What causes autosomal disorders?

Autosomal refers to the 22 numbered, non-sex chromosomes in humans. Autosomal traits are passed on from parents to their child. A single abnormal gene on one of the 22 autosomal either parent can cause an autosomal disorder in their child. There are two types of autosomal disorders – dominant and recessive. 

Autosomal dominant disorder 

Autosomal dominant disorder is caused when a child receives an abnormal dominant gene from any one parent. This can happen even if the matching gene from the other parent is normal. In this case, the abnormal gene dominates and only one parent needs to have it to pass it on.

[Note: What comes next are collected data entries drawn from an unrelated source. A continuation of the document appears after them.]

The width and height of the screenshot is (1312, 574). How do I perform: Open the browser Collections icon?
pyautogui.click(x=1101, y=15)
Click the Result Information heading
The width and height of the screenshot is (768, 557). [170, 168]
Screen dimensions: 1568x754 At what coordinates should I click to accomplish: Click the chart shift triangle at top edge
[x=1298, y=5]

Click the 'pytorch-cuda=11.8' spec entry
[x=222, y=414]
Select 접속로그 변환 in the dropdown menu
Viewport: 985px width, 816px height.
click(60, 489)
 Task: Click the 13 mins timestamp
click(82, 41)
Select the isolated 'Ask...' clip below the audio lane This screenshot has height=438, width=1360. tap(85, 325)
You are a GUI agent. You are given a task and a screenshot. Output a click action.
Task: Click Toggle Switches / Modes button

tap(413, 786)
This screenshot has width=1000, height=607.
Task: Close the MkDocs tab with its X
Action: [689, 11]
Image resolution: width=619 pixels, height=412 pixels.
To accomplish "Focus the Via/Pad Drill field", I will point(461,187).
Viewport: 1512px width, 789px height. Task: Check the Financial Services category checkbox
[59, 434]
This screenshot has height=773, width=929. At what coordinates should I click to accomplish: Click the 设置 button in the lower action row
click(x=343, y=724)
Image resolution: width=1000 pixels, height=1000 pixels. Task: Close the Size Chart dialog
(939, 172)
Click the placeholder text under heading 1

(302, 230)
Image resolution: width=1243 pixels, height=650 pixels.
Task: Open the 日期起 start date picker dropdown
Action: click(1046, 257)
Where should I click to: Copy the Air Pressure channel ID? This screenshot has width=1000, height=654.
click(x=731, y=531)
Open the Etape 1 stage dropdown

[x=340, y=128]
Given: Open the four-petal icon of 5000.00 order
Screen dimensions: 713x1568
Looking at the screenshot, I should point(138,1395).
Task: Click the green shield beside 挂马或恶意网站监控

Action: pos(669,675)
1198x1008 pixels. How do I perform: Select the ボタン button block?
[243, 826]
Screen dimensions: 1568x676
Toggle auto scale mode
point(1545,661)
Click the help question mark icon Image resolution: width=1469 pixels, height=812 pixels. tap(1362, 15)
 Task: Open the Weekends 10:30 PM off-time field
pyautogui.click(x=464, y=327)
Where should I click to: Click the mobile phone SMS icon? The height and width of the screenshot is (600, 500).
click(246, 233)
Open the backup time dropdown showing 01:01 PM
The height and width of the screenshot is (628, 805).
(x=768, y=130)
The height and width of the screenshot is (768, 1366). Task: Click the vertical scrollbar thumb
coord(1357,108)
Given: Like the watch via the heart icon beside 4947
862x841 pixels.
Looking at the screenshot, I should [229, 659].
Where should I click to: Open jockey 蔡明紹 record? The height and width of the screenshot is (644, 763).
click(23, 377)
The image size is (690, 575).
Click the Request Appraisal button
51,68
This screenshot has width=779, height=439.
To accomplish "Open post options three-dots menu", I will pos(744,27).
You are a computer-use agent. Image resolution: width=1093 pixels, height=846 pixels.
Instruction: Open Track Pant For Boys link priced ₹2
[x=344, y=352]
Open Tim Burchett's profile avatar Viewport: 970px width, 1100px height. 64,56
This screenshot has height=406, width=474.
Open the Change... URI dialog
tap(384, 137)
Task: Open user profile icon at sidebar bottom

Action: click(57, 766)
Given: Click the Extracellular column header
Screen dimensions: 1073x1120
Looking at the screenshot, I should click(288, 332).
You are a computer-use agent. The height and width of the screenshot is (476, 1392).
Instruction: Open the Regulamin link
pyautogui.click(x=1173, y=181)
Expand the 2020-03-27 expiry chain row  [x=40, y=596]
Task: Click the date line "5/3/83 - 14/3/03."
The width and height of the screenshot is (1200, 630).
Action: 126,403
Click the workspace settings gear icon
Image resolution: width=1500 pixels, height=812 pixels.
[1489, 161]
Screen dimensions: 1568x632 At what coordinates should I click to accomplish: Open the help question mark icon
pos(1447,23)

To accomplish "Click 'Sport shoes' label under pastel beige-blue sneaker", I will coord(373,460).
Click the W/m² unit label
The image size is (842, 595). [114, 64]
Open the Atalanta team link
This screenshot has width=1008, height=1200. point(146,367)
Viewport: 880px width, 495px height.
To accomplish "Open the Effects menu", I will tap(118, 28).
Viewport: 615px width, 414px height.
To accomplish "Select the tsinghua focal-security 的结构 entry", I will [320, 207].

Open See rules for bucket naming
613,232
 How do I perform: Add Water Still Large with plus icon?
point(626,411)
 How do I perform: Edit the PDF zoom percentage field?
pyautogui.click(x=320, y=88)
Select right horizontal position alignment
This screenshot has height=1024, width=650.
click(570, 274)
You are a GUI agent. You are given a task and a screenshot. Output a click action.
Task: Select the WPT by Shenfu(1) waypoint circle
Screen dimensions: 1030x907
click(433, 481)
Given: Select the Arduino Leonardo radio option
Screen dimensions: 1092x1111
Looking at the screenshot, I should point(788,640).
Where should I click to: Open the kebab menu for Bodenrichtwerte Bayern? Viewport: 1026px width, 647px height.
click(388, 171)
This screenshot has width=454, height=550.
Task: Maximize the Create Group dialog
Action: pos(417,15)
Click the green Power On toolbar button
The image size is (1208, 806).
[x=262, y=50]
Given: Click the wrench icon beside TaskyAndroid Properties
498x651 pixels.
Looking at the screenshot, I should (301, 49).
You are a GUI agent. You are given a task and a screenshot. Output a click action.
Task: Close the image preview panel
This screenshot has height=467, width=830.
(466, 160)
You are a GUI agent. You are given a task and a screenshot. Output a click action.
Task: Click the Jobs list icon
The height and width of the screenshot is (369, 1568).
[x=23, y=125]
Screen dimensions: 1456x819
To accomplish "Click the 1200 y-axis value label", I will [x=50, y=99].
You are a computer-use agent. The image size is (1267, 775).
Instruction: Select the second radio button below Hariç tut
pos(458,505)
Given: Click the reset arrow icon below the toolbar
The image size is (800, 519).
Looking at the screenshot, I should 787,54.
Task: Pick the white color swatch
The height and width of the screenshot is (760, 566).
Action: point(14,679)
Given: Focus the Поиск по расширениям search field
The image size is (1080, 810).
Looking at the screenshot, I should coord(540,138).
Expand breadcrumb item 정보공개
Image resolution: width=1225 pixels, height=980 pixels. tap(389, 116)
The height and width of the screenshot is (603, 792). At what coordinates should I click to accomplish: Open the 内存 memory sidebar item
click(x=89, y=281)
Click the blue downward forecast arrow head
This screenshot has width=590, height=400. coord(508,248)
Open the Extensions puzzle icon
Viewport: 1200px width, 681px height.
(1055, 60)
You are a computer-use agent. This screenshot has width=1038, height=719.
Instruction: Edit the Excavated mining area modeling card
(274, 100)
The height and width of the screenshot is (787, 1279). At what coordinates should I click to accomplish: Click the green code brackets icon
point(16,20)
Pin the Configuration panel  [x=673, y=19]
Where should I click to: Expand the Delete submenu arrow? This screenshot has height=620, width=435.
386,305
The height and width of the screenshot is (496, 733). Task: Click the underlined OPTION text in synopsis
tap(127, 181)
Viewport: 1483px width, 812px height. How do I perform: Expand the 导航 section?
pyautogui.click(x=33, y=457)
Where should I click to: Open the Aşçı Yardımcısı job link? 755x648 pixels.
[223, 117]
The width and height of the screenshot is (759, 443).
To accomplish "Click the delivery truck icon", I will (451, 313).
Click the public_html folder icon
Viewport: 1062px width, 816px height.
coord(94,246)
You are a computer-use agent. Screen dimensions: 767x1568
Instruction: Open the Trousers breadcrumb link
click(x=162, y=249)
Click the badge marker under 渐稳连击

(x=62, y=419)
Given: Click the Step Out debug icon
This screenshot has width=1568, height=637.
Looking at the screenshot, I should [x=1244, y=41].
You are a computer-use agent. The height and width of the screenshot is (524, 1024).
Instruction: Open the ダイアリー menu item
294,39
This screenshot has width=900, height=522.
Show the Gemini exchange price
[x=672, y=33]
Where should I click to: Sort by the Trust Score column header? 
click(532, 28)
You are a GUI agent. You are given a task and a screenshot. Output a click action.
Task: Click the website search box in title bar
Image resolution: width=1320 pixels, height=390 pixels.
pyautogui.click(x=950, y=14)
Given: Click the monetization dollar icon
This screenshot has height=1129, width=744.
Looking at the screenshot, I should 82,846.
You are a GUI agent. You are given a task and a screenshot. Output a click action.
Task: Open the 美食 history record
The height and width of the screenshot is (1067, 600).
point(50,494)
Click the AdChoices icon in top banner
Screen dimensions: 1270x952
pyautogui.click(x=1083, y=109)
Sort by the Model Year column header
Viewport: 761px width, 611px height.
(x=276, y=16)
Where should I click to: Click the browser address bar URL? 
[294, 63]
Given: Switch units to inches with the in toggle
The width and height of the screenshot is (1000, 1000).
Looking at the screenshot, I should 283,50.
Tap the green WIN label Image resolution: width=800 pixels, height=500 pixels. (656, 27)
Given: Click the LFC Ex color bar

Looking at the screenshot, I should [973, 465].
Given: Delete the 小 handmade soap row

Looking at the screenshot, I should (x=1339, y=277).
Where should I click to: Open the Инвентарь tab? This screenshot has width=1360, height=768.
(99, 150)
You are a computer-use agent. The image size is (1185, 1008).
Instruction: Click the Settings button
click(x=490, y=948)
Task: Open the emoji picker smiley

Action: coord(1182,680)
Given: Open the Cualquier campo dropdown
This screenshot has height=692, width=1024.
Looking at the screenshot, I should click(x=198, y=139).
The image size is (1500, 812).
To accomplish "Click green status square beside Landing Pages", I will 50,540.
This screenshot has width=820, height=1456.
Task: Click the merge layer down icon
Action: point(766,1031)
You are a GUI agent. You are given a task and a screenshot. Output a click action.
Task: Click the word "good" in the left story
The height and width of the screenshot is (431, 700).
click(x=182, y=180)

With every pregnancy, there’s a 50% chance that a parent with an autosomal dominant condition will pass it on to their child. Only changes that take place in the DNA of the egg or sperm can be passed on from parents to their children.   

Autosomal recessive disorder 

Autosomal recessive disorder is caused when a child receives an abnormal recessive gene from both parents. In this case, both parents need to pass an abnormal gene to their child for the child to inherit that genetic condition or trait. 

If both parents have an autosomal recessive gene, it will be passed on to about 25% of their children.  One quarter of children will get an autosomal recessive gene if both parents have it. Only changes that take place in the DNA of the egg or sperm can be passed on from parents to their children.